心は今すぐ駆け出して、親友を抱きしめたかった。
「あい分かった。 一旦王太子と共に下がっておれ」
国王陛下の厳かな声で、謁見の間を辞去するしかない自分が歯痒く、沈痛な面持ちで騎士の礼をした。
*****
「あーもう、ホント糞真面目だな。流石ニドの従妹!」
王太子の部屋に戻り、フーッ!と盛大に溜息を吐きつつユーセイルが声をかけた。
「…殿下。 陛下になんて事言うんですか」
「良いじゃん、使者殿は出てって俺らしか居なかったんだし?」
「そういう問題ではありません!節度と言うものが」
「かてーよ!お前らしいけども!!」
いつもは軽い調子のセイル殿下が、珍しく厳しい声で言う。
「クリスお前、今自分の顔見ろ!ひでーもんだぞ!そんなんで王太子の近衛が務まんのかよ!!」
「やります!!」
「すんな!!!」
思わぬ乱暴な言葉に、ぐ、と詰まってしまったクリスに、一転柔らかい声でセイルは言う。

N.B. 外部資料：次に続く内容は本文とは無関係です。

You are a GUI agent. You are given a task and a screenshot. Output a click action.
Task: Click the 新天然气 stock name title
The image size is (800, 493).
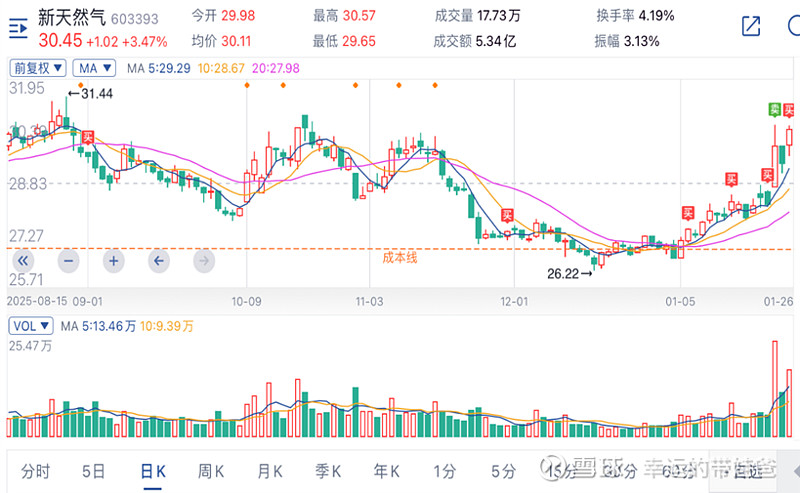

「近衛はお前1人じゃない。他のやつに任せて良い時もある」
…何なんだ。本来の優秀王太子オーラ出すなよ。
クリスは思わず涙が出そうになって、息を殺して俯く。
「まぁ陛下の事だ、明日にはクリスのパレイス行きを命ずるだろうから、準備しとけよ。 多分3日後あたり出立だろ」
「えええ…まさかそんな早くの出立は…」
「オヤジ殿なら、そう言うだろうよ」
確かにそうだ。
国王は、形式よりも実を重視する。 賢王の誉れも高く、決断も迅速だ。
同じく聡明な(普段の言動からは感じづらいが…)息子である王太子の見立てに従っても間違いは無いだろう。
クリスは、はやる気持ちを抑えて、近衛の引き継ぎ等、己れがまず何をすべきかを頭の中で整理しはじめた。